Diabetic Macular Edema

Retinal Disorders: Diabetic Macular Edema

In developed countries, Diabetic retinopathy (DR) is the main cause of vision loss in people under 65 years old and the diabetic macular oedema (DMO), which is the most important complication,  induces a visual reduction in these patients.

DMO is the result of the blood-retinal barrier disruption due to the effects of hyperglycemia on  the retinal vessels. DMO may arise in the setting of both non-proliferative diabetic retinopathy (NPDR) and proliferative diabetic retinopathy (PDR). It is a thickening of the macula due to an increase of the retinal vascular permeability, with a leakage of fluids. The over-expression of inflammatory mediators and pro-angiogenic molecules, in particular the vascular endothelial growth factor (VEGF), play a primary role in the development of DMO.


Common symptoms of DMO are blurry vision, central scotoma, distorted vision (metamorphopsia) and a progressive reduction of vision.


DMO is diagnosed by a once a year funduscopic examination as it is recommended by the International Guidelines. The following examinations are also to be considered:

• Color stereofundus photograph: shows indirect signs of DMO, such as the retinal thickening and hard exudates in the macular region.
• Optical coherence tomography (OCT): captures the reflected light from retinal structures to create cross-sectional images which are comparable to histologic sections; it can demonstrate retinal swelling (cystoid oedema),  serous retinal detachment or vitreomacular traction.
• Fluorescein angiography: thanks to the spreading of the intravenous dye, it localizes areas of focal or diffuse leakage and recognizes retinal ischemia.


Several trials have shown that the primary prevention, including a strict control of the blood glucose, the blood pressure, and the serum lipids, reduces the incidence and severity of DR and DMO. A Specific DMO therapeutical approach includes: the focal/grid laser photocoagulation, the intravitreal  injections of anti-vascular endothelial growth factor (anti-VEGF) or steroids molecules and the vitreo-retinal surgery through pars plana vitrectomy (PPV).

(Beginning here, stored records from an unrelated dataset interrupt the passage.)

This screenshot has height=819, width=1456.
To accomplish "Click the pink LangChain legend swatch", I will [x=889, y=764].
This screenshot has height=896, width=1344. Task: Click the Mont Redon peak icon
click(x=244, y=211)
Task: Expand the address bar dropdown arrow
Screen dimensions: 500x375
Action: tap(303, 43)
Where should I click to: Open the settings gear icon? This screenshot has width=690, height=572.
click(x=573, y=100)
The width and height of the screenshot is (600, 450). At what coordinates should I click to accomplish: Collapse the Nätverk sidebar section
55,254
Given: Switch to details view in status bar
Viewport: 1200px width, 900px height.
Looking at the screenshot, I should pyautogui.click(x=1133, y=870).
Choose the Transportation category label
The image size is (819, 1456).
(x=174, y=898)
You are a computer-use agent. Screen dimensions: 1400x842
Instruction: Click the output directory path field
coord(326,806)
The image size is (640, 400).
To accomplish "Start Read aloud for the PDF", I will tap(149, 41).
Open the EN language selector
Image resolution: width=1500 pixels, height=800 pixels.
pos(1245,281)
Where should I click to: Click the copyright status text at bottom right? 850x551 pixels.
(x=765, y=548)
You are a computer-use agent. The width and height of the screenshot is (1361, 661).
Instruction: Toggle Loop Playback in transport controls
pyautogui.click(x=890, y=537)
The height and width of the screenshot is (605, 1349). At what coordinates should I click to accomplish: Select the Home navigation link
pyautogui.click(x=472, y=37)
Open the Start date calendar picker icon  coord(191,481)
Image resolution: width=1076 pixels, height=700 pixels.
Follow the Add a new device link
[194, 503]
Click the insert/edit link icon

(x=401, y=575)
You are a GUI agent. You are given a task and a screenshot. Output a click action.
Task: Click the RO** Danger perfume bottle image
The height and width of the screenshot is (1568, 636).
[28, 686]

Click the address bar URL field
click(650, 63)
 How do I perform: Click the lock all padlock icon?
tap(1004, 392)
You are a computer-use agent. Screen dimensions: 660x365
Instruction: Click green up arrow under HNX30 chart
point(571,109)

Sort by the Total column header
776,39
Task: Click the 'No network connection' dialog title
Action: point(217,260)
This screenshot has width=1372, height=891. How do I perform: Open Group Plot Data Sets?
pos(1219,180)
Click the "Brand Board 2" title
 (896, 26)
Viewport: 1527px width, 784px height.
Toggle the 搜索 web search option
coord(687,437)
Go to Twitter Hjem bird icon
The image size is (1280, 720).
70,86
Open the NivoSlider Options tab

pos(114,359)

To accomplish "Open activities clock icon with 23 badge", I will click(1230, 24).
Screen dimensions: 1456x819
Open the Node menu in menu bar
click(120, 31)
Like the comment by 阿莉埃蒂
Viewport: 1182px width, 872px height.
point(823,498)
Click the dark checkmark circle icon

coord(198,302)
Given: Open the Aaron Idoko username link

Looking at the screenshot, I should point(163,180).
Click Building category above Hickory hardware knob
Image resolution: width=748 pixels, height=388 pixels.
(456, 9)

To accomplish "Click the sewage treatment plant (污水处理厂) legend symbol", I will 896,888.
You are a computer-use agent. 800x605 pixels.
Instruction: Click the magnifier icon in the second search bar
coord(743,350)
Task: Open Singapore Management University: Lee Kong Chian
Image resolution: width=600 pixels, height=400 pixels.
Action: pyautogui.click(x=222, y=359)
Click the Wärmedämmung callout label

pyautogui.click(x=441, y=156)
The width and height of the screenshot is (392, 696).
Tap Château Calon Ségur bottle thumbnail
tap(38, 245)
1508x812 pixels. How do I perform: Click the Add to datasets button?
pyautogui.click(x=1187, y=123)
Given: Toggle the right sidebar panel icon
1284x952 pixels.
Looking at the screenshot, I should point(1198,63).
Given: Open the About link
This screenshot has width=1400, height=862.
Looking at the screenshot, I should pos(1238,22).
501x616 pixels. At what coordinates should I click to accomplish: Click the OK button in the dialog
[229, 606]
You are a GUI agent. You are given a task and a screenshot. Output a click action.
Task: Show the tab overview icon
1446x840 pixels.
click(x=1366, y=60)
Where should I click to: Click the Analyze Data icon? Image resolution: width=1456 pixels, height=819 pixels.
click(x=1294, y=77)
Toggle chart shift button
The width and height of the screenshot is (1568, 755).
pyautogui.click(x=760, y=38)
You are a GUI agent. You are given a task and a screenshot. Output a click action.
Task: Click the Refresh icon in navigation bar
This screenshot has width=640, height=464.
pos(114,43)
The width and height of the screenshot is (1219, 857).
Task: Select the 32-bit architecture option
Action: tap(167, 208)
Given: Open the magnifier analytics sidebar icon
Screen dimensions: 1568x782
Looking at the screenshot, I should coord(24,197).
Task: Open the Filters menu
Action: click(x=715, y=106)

For many years, the Focal or grid laser photocoagulation has been considered the standard of care for the DMO treatment. However, only few patients achieve vision improvement and a significant proportion of eyes remains unresponsive; known complications are: a transient ocular hypertension (IOP), a reduction of visual field, and central visual loss for the extension of the scars induced by the laser.

Nowadays, the intravitreal injections of anti-VEGF molecules (bevacizumab, ranibizumab, aflibercept) have become the first line medical treatment for DMO, being highly effective in the disease control. However, these molecules have a short duration of action and require a frequent administration. This leads to frequent re-treatments, with an increase of the risk of the adverse events related to both the intravitreal administration (endophthalmitis, retinal tears or holes, and vitreous hemorrhage) and to the drug exposure, with particular concern to cardiovascular risk.

Due to their anti-inflammatory, angiostatic and antipermeability properties, corticosteroids (triamcinolone acetonide, dexamethasone, fluocinolone acetonide (FA) have gained great interest in the DMO treatment. These drugs may induce side effects such as: ocular hypertension and progression of cataract. In patients who remain unresponsive to the anti-VEGF therapy and those who are pseudophakic and at slow risk for glaucoma or who have a history of cardiovascular disease, the treatment with intraocular steroids is recommended.

The Surgical approach is reserved to manage the tractional DMO or the unresponsive macular oedema. Vitrectomy is unfortunately related to some post operative side effects such as cataract, retinal or choroidal detachment, vitreous hemorrhage, endophthalmitis, ocular hypertension, iris rubeosis, and neovascular glaucoma.